GCHQ Spying Wasn't Illegal, it Just ‘Lacked Transparency’…
UK data surveillance programs, including the bulk collection of data from ISPs, have been declared legal by a parliamentary committee. However, it also found them "overly complicated" and lacking in transparency. The report from the Intelligence and Security Committee (ISC) probed GCHQ initiatives that tapped massive amounts of emails and other private "upstream" data, often in conjunction with the NSA's PRISM program. The extent of the UK's involvement in that program was revealed by whistleblower Edward Snowden in 2013.
The committee declared that "we are satisfied that the UK's intelligence and security Agencies do not seek to circumvent the law." But it immediately qualified that by saying "however, that legal framework has developed piecemeal, and is unnecessarily complicated. We have serious concerns about the resulting lack of transparency, which is not in the public interest."
Despite that slap down, the finding contradicts a court decision that found the program flat-out "unlawful." That decision carried some legal teeth, even allowing you to fill out a form and find out if the GCHQ ever spied on you using NSA data.
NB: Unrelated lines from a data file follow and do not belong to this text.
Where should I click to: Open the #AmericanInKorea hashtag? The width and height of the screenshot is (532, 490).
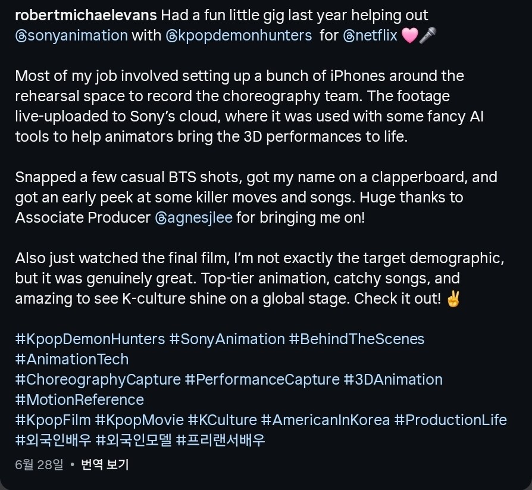point(326,420)
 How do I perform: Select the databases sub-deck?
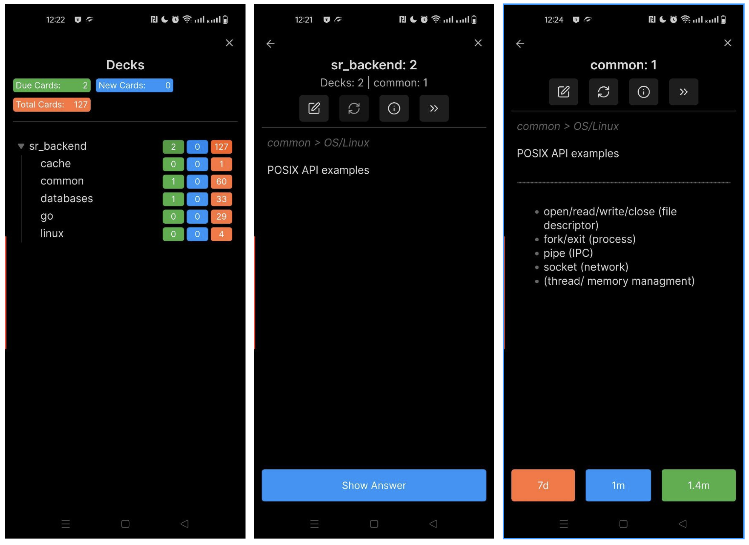(x=66, y=198)
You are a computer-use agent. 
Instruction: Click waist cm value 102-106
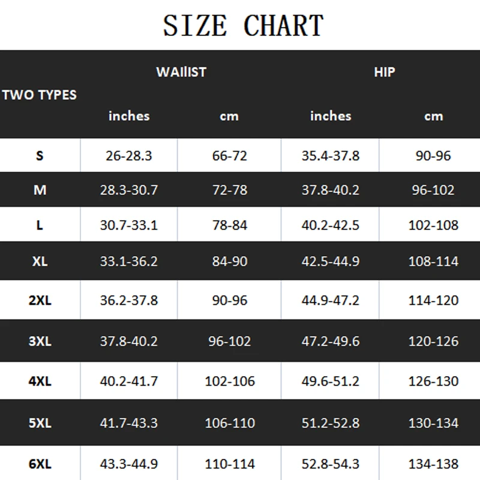click(230, 382)
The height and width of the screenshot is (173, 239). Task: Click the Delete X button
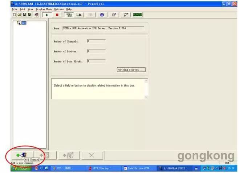(91, 155)
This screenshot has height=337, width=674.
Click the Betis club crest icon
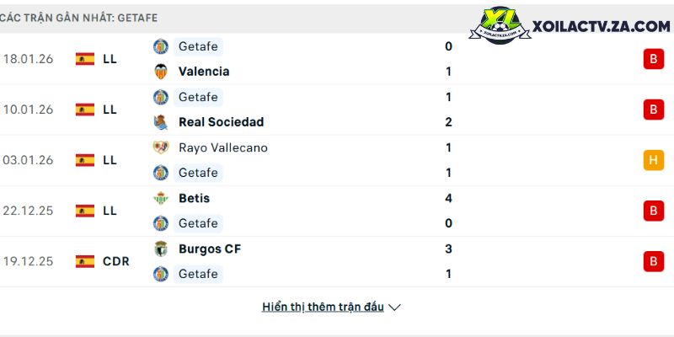point(160,198)
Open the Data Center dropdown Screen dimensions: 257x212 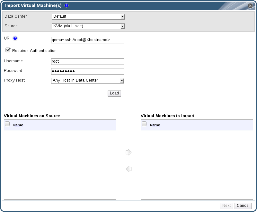click(88, 17)
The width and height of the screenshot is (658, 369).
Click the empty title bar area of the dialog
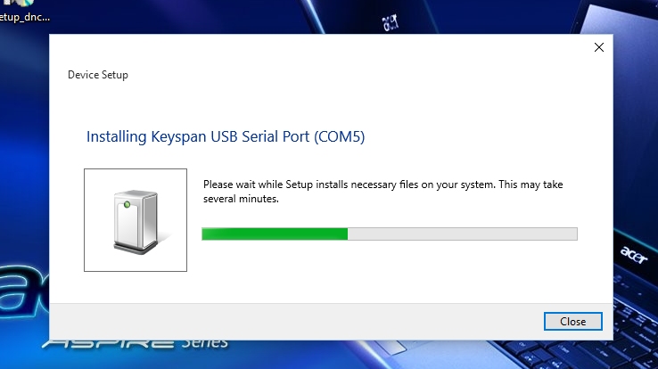pyautogui.click(x=312, y=47)
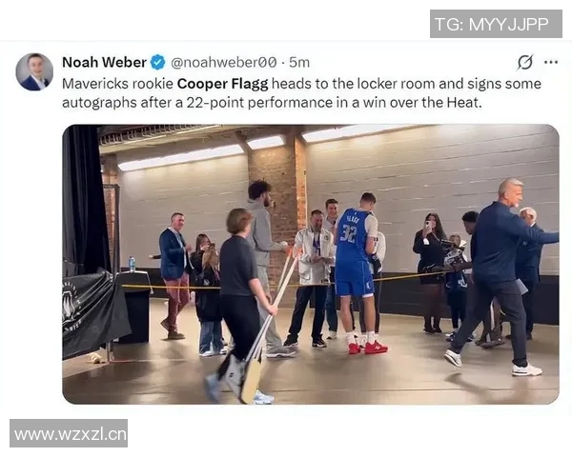Open Noah Weber's profile avatar

34,71
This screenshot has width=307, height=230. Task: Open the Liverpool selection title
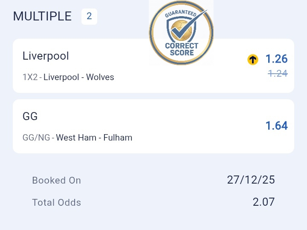(46, 56)
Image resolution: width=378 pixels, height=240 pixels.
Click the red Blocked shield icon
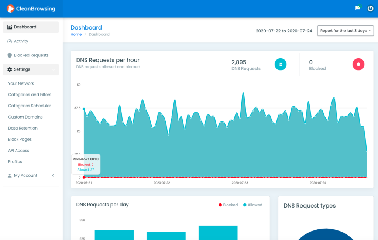358,64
However, the parliamentary committee declared that:
Our Inquiry has shown that the Agencies do not have the legal authority, the resources, the technical capability, or the desire to intercept every communication of British citizens, or of the internet as a whole: GCHQ are not reading the emails of everyone in the UK.
The report went on further to say that bulk collection programs "operate on a very small percentage" of Internet users, from whom only "a certain amount of material is being collected." Ironically, however, the actual percentages of users and data requests were redacted in the final document, meaning the public can't tell what "very small" means, exactly. The report added that targeting an individual in the UK still requires a warrant "signed by a Secretary of State."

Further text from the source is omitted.